→ The request: Write out word for word the entries from the line with "Given: Maximize the Health Check window" up to and including the line with "Looking at the", leaving the pictures out.

→ Extracted material:
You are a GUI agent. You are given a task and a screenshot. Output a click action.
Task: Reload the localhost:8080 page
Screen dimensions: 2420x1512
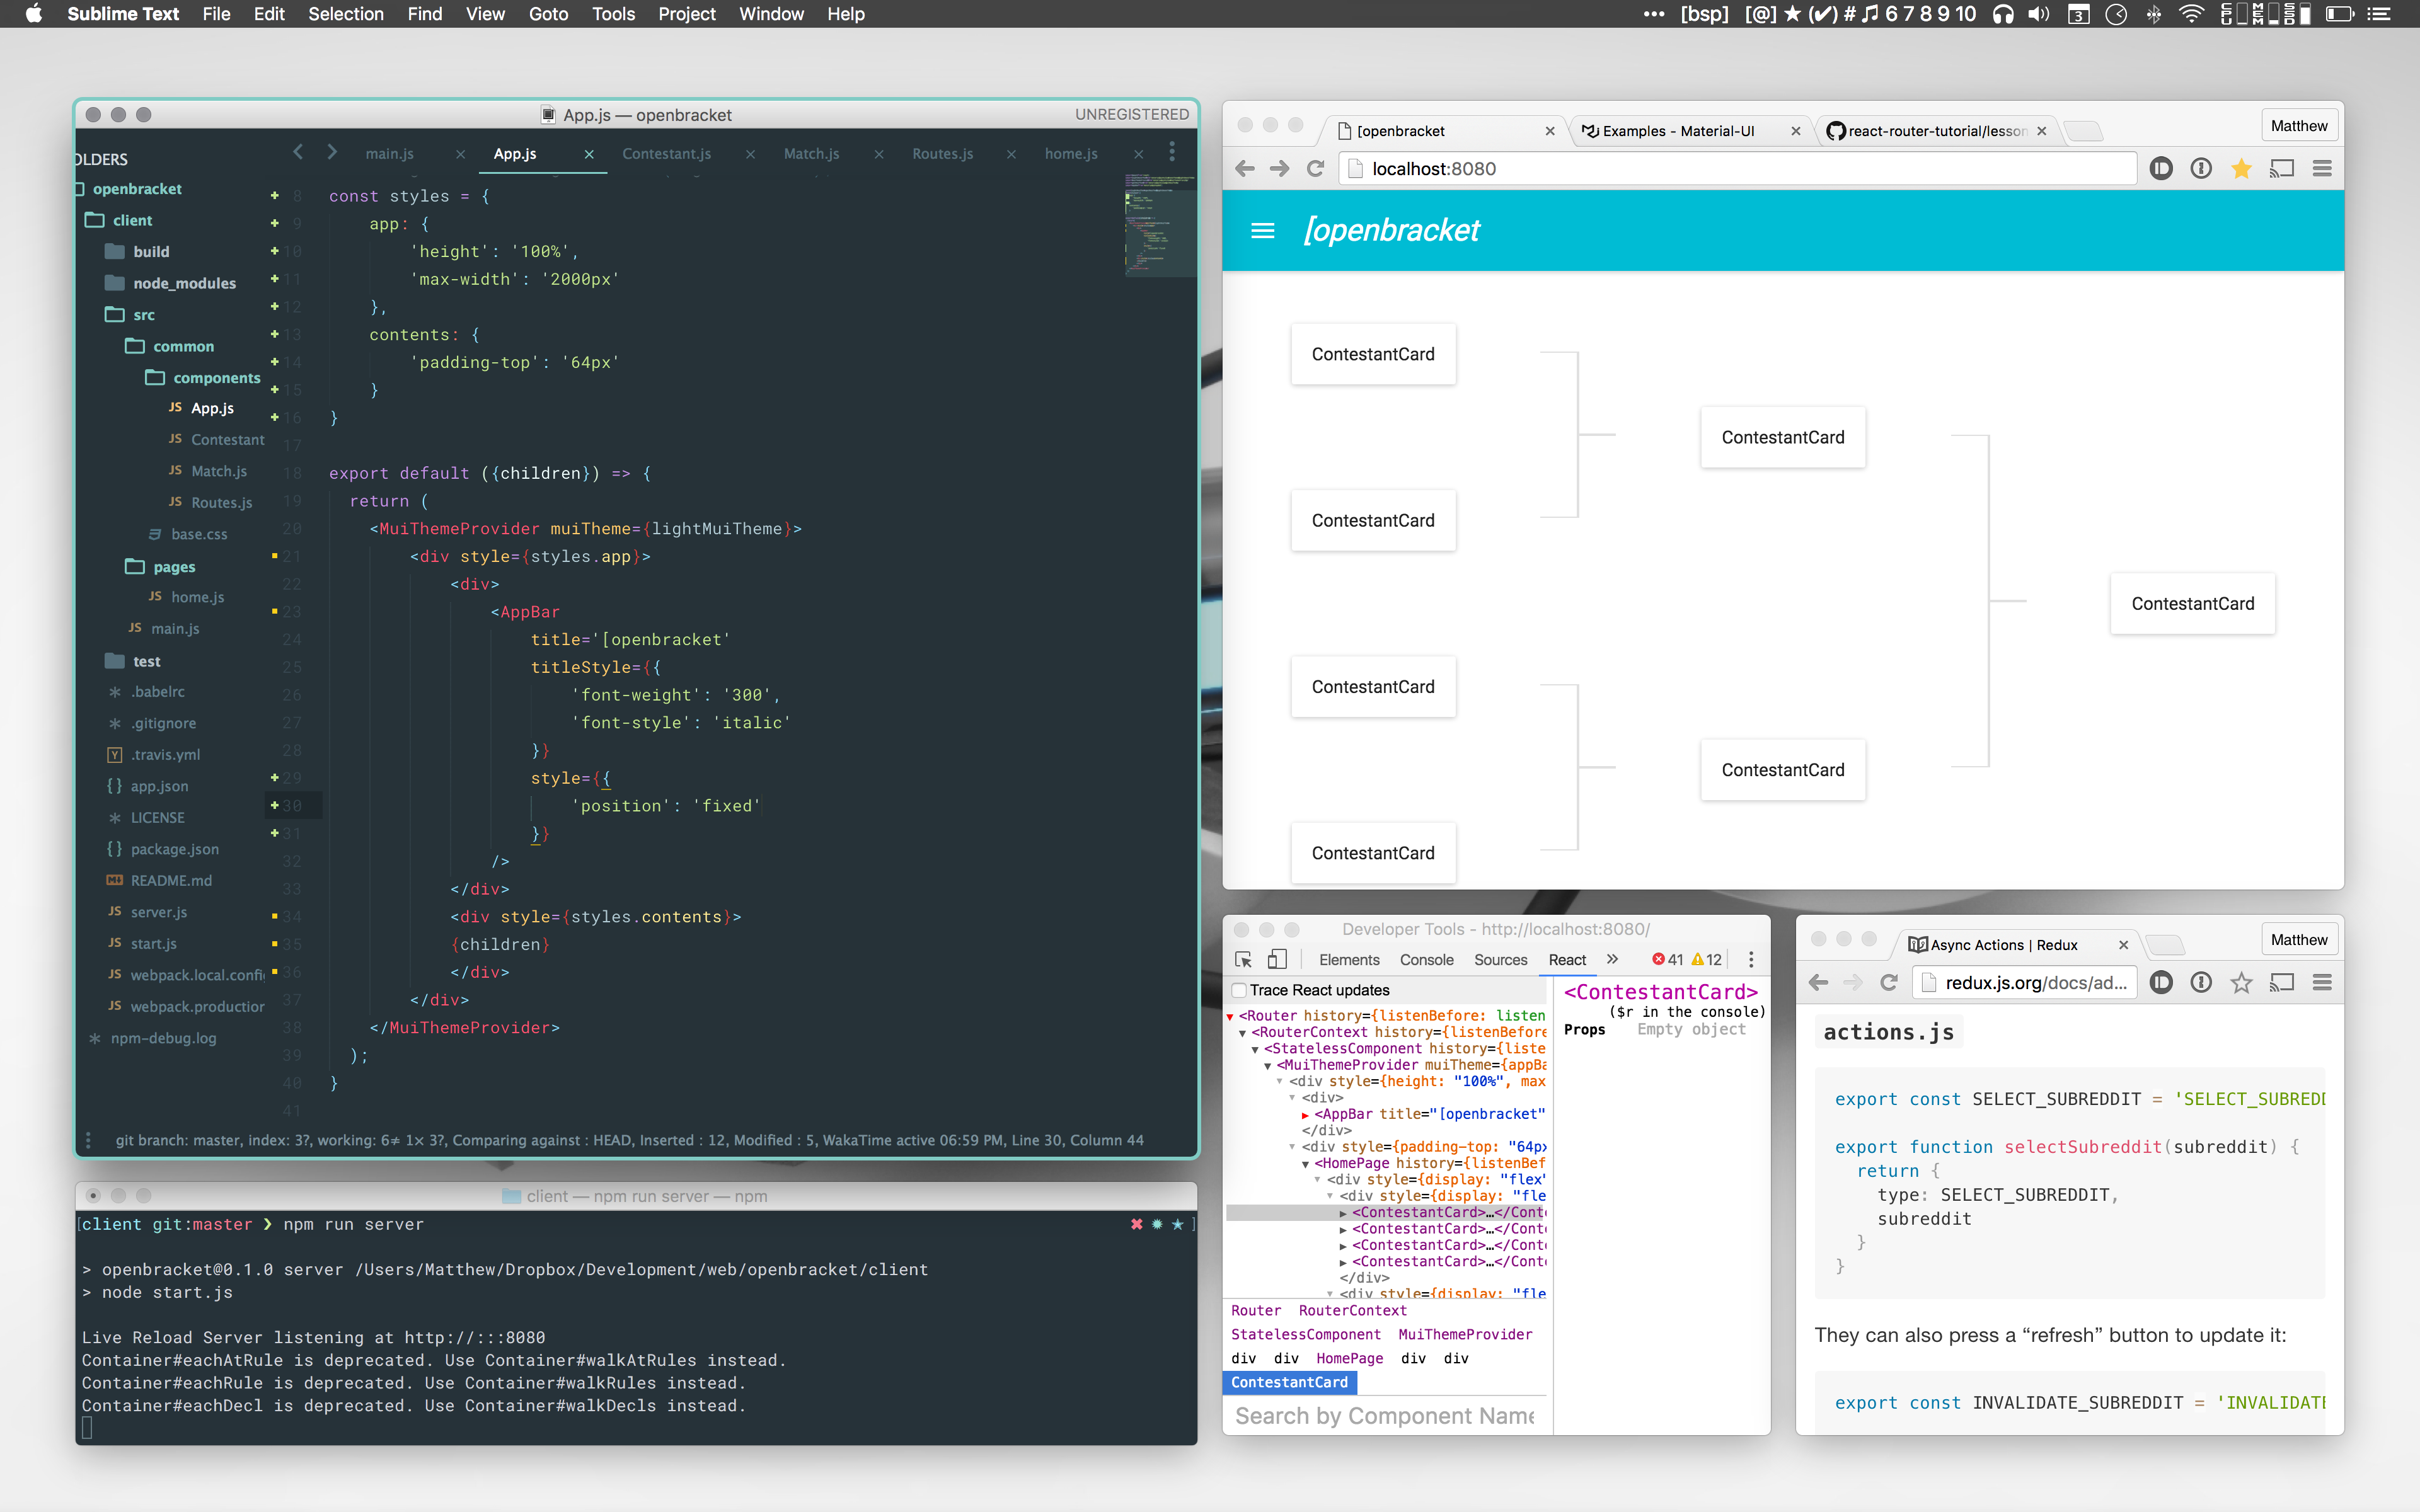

---

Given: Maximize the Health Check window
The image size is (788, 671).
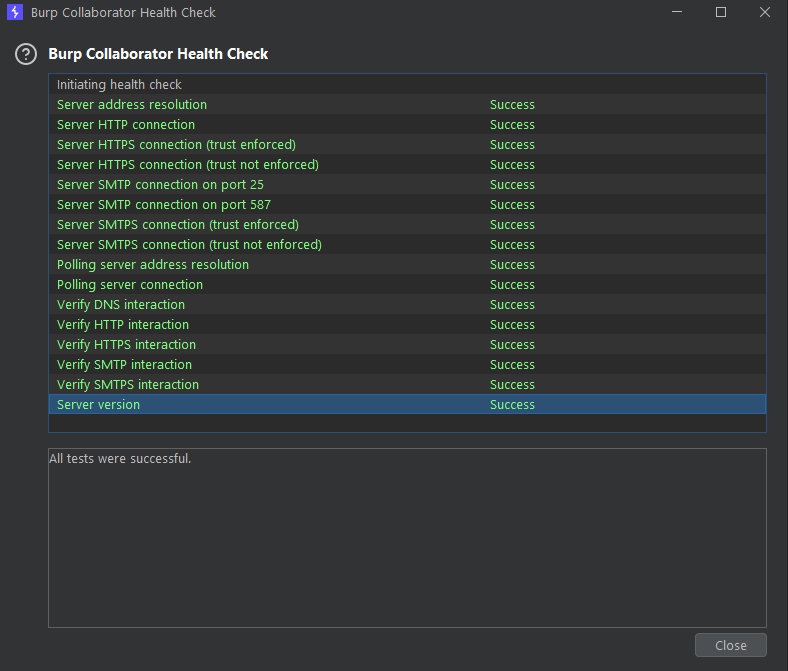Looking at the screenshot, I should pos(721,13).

---

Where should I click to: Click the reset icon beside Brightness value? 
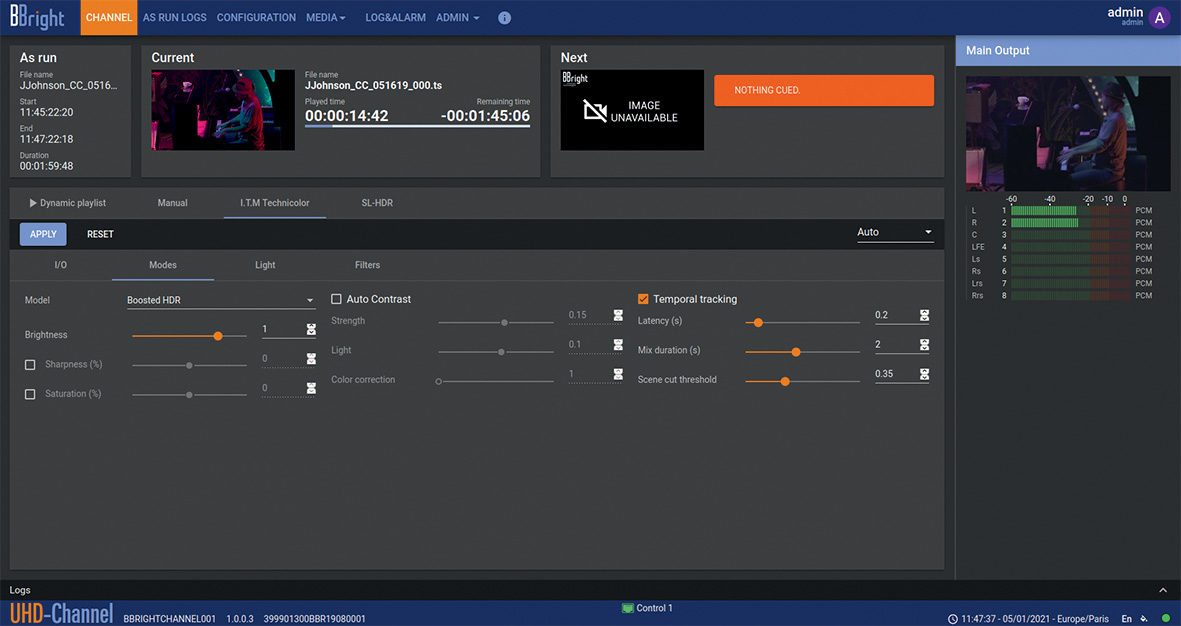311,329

→ Solution:
Given: Maximize the Health Check window
The image size is (788, 671).
Looking at the screenshot, I should pos(721,13).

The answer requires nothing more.